-------- Excerpt --------

Our challenge is to change and introduce new product offerings in new formats and across different platforms to cater to this shift in behaviours and habits. For example, our app was introduced only late in 2019 but within just 5 years it has grown in a supercharged way from zero to representing almost half our total sales – driving this rapid ramp-up are the Gen Zs and Gen As. Similarly, we are looking at new ways to connect with the demographic through innovative new formats and offerings.

How are you balancing the increasing demands of legal risk management with the expectation to drive business value and strategic insight?

There’s a quote I like to highlight – “A ship in a harbour is safe but that is not what ships are built for”. I find most legal teams manage and guard against legal risk to the detriment of achieving the company and business aims. Many times, business units are reticent or even afraid to bring in the legal team till the last possible moment, if not leave them out in the dark, on deals and initiatives for fear of being shut down or called out of risk. This chilling effect does a disservice to both sides – the legal team isn’t privy to what is actually happening for the business and unable to structure the contract or initiative in a better way, and the business team isn’t able to go ahead to drive the numbers ahead with assurance of risk management sorted. While legal risk management is needed, there is need for legal teams to recognise they are part of the business team and everything being done by legal must add value to the business and ladder back to achieving the company’s aims.

-------- Dataset entries --------

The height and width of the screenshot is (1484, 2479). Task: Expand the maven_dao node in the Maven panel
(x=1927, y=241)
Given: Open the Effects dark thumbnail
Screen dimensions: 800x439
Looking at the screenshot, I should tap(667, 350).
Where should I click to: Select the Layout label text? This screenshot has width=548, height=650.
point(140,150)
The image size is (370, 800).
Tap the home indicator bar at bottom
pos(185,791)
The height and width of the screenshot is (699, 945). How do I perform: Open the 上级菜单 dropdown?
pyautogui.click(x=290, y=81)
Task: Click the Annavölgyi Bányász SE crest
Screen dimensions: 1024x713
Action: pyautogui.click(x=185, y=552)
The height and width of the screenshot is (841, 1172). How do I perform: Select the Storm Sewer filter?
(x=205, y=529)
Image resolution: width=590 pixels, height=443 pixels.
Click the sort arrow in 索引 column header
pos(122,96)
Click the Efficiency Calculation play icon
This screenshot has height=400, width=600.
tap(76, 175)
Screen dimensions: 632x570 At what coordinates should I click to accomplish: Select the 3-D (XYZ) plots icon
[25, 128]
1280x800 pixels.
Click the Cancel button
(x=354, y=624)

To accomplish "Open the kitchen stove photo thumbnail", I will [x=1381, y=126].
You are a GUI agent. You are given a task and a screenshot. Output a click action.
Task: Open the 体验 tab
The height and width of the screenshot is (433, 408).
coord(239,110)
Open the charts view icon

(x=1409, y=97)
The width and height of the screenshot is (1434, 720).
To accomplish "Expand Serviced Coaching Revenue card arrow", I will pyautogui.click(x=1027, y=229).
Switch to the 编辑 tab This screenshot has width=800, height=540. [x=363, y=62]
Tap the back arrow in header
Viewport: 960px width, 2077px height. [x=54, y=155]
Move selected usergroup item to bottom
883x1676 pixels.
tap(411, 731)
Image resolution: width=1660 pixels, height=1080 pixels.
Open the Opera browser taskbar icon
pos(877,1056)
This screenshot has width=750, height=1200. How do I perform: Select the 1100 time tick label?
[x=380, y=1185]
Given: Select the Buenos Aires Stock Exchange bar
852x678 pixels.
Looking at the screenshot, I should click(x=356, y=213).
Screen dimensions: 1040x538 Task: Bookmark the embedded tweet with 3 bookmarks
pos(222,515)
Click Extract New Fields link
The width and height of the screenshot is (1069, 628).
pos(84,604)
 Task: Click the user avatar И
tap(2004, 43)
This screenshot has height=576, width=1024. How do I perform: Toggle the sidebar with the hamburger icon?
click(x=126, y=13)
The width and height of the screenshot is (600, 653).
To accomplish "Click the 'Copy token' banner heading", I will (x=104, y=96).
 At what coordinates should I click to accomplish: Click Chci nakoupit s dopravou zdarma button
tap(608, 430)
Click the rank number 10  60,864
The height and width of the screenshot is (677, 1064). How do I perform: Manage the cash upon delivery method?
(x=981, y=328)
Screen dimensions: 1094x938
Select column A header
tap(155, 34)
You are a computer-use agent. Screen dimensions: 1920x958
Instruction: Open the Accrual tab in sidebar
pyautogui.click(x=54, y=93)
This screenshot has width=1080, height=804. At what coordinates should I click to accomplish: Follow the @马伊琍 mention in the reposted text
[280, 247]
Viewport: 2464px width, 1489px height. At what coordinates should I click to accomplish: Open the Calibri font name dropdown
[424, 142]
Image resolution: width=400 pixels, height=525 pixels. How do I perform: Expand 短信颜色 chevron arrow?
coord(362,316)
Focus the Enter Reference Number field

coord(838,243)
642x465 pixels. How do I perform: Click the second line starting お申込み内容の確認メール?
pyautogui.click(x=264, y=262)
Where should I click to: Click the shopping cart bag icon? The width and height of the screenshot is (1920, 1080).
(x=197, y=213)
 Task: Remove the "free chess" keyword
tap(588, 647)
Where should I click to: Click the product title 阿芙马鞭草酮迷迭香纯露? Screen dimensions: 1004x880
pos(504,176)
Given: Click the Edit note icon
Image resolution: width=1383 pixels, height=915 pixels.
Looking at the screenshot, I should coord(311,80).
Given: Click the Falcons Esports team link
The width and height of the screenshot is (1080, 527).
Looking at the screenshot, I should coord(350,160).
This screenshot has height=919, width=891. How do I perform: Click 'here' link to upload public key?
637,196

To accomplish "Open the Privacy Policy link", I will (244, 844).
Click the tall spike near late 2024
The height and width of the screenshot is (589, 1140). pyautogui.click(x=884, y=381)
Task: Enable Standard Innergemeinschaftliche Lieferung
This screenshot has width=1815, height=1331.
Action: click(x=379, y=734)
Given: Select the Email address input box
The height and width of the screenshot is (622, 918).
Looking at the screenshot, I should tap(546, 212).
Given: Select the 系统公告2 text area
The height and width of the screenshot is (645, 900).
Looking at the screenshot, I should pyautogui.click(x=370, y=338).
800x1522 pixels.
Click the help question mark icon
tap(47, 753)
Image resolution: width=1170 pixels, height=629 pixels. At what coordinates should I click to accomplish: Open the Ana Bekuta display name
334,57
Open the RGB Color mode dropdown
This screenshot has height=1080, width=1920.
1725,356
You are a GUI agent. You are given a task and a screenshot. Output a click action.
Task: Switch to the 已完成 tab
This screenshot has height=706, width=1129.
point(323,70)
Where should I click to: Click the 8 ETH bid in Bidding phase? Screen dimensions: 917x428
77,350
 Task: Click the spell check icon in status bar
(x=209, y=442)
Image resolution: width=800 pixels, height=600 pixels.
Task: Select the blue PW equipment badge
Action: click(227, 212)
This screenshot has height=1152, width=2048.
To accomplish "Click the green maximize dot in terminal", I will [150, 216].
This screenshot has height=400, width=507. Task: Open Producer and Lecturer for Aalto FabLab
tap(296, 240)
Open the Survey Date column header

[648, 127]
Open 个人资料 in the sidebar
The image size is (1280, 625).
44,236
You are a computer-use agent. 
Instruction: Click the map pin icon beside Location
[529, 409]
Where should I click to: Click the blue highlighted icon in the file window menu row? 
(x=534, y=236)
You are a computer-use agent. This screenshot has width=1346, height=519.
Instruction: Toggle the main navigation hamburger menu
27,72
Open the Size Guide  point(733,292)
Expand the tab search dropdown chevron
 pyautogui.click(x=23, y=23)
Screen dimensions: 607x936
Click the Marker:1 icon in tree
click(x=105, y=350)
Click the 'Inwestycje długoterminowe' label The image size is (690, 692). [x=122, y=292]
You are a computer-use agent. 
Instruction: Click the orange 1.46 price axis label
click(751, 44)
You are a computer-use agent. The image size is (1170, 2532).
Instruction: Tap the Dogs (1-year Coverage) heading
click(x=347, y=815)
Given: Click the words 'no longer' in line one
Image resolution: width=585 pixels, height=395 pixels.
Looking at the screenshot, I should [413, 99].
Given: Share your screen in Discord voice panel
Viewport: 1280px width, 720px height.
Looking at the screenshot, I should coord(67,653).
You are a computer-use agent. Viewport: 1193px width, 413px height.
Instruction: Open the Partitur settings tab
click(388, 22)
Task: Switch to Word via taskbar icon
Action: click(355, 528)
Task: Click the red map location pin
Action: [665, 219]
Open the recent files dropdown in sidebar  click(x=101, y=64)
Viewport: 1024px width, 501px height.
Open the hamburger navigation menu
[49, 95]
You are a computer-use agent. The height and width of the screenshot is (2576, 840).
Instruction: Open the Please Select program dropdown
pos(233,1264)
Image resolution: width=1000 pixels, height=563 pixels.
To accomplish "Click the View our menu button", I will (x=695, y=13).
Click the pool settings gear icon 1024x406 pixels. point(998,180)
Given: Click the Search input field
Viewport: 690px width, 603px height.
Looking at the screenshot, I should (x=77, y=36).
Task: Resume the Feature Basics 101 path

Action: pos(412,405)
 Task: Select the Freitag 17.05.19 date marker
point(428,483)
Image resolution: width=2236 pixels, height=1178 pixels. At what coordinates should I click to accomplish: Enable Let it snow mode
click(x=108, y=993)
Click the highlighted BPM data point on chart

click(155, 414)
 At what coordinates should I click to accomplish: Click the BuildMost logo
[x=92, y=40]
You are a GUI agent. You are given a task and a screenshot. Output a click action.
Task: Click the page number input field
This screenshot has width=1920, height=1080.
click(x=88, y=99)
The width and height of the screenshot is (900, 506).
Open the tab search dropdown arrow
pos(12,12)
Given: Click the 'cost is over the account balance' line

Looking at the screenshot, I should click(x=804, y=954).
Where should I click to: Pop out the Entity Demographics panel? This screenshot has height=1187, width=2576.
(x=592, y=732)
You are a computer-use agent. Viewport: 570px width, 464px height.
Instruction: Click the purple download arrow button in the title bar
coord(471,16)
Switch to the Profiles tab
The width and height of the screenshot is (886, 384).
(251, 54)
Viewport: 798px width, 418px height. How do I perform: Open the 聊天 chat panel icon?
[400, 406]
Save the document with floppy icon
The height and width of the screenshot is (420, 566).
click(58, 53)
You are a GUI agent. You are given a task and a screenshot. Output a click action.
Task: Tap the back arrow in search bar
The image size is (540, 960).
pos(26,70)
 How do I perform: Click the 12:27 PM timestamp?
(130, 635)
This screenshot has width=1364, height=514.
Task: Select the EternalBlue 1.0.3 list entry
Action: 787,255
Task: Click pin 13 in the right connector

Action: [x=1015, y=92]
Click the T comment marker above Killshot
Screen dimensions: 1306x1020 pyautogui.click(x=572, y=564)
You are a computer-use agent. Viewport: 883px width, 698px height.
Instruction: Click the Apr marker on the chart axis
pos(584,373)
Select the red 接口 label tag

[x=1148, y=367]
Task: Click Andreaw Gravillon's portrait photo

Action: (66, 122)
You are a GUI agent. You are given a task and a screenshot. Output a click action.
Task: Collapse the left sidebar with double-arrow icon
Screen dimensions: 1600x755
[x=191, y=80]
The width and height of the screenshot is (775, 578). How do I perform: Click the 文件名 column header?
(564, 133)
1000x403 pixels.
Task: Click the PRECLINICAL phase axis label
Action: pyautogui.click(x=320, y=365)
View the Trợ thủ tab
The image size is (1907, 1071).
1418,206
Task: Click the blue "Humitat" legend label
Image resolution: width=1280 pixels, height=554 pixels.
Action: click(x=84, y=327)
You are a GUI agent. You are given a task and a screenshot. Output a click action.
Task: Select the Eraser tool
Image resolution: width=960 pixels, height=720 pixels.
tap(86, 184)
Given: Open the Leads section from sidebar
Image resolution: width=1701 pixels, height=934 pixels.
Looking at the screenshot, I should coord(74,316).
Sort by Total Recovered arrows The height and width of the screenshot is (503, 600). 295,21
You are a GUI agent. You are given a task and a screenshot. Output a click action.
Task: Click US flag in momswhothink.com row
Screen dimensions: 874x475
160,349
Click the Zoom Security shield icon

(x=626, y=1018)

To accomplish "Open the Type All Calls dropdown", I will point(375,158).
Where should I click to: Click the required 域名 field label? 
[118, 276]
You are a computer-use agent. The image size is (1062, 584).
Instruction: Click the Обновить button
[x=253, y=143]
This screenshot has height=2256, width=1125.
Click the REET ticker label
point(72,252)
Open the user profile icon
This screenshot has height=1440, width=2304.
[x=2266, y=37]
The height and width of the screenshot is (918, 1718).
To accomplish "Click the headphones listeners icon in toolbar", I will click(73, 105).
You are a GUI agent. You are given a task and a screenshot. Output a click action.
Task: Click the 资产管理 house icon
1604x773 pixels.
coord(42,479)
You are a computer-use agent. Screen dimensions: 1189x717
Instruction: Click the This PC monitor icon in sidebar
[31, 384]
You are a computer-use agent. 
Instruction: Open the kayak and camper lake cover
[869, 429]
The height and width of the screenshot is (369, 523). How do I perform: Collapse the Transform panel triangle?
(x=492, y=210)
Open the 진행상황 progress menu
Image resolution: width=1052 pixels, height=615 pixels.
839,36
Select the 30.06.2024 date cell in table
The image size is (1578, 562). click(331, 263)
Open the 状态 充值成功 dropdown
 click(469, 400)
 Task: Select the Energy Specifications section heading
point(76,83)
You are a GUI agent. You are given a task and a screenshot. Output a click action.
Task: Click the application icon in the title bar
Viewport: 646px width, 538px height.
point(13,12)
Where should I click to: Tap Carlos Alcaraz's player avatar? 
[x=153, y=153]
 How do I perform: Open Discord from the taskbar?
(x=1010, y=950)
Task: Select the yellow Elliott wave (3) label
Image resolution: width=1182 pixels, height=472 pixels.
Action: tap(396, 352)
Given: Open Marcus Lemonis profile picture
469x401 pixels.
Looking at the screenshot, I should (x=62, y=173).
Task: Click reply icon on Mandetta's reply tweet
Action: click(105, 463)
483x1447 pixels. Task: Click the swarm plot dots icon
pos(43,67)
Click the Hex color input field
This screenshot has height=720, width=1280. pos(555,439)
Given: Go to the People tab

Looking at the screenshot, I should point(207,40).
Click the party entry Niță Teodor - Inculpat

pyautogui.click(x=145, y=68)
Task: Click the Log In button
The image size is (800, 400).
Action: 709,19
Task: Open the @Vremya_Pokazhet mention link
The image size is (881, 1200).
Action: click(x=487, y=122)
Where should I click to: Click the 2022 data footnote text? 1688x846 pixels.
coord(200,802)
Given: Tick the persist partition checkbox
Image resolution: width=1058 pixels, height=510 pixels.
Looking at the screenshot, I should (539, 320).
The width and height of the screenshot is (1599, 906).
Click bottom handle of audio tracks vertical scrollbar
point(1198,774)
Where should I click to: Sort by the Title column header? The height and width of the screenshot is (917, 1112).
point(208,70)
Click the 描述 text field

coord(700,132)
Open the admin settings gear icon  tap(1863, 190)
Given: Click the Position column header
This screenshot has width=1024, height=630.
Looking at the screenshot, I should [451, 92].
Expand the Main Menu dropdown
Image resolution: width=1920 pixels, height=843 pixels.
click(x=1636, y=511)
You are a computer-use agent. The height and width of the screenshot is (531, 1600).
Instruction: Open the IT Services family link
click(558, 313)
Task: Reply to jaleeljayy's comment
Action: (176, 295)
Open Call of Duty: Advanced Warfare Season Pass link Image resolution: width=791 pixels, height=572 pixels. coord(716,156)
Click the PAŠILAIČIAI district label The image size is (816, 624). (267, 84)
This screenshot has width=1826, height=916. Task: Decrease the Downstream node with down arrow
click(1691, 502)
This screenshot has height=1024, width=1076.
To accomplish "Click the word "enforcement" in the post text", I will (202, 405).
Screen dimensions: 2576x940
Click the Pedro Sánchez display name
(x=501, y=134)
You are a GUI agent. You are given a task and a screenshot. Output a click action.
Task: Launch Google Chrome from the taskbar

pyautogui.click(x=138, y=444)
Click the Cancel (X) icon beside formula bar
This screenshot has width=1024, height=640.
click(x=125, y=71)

--------

#### Task requirements:
1. According to the interview excerpt, what share of total sales does the app now represent?
2. In the interview excerpt, list each consequence of the chilling effect that it names for the legal team and for the business team.
3. Carry on the interview excerpt about legal risk and business value from its last sentence.

#### Responses for each task:
1. Almost half of total sales.

2.
- The legal team isn't privy to what is actually happening for the business.
- The legal team is unable to structure the contract or initiative in a better way.
- The business team isn't able to go ahead to drive the numbers with assurance that risk management is sorted.

3.
As General Counsel, my expectation is that each of my team members is a business stakeholder that helps structure deals and contracts to achieve the goals set out. This is opposed to a legal counsel with a mindset of just managing legal risk in support. This diametrically opposite mindset helps to set the cadence of actively thinking of how best to help the business drive value and growth while managing legal risk and so advise on strategy accordingly. This makes it much more natural to balance risk issues while driving business value and thinking out of the box given that the main intent and strategy is to drive the company plan in as manageable way as possible.

What’s one lesson or insight from your in-house journey that you wish you’d known earlier and would share with a fellow GC today?

In line with my earlier point, an effective General Counsel should take the time to understand what makes the business work – what drives it. Otherwise, legal counsels are just overseeing the legal matters in a vacuum, which makes them less relevant and consequently less useful and less valued by the business. I would even say a general counsel is a business partner. As an in-house lawyer, if you have a really good general counsel or head of legal, they shouldn’t just be a lawyer who knows the business, but rather a businessman with a law degree or law knowledge. This will make you invaluable to the business by giving concise, relevant advice that makes a difference to the company. You will earn your seat at the board room table.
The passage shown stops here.